Written task:
Render the material as a numbered list, starting at its first line and ending at the line that contains "coordinates (510, 1164).". Leave out blank lines and stop after that line.

Input data:
┄┄┄┄┄┄┄┄┄┄

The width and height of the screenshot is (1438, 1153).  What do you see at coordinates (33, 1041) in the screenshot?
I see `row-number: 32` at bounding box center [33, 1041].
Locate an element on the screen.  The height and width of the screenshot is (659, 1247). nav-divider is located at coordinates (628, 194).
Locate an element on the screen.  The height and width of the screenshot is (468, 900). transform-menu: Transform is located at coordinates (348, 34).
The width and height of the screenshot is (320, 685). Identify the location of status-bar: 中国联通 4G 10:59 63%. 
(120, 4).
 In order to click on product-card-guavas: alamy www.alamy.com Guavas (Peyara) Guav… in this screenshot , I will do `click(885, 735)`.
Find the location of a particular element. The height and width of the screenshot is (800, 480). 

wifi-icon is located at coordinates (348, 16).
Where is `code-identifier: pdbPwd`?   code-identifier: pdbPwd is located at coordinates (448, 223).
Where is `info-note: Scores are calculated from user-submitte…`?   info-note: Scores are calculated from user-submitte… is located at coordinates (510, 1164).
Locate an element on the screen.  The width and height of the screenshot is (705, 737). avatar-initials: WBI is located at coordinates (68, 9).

┄┄┄┄┄┄┄┄┄┄

Answer to this exercise:
1. The width and height of the screenshot is (1438, 1153).  What do you see at coordinates (33, 1041) in the screenshot?
2. I see `row-number: 32` at bounding box center [33, 1041].
3. Locate an element on the screen.  The height and width of the screenshot is (659, 1247). nav-divider is located at coordinates (628, 194).
4. Locate an element on the screen.  The height and width of the screenshot is (468, 900). transform-menu: Transform is located at coordinates (348, 34).
5. The width and height of the screenshot is (320, 685). Identify the location of status-bar: 中国联通 4G 10:59 63%. 
6. (120, 4).
7.  In order to click on product-card-guavas: alamy www.alamy.com Guavas (Peyara) Guav… in this screenshot , I will do `click(885, 735)`.
8. Find the location of a particular element. The height and width of the screenshot is (800, 480). 
9. wifi-icon is located at coordinates (348, 16).
10. Where is `code-identifier: pdbPwd`?   code-identifier: pdbPwd is located at coordinates (448, 223).
11. Where is `info-note: Scores are calculated from user-submitte…`?   info-note: Scores are calculated from user-submitte… is located at coordinates (510, 1164).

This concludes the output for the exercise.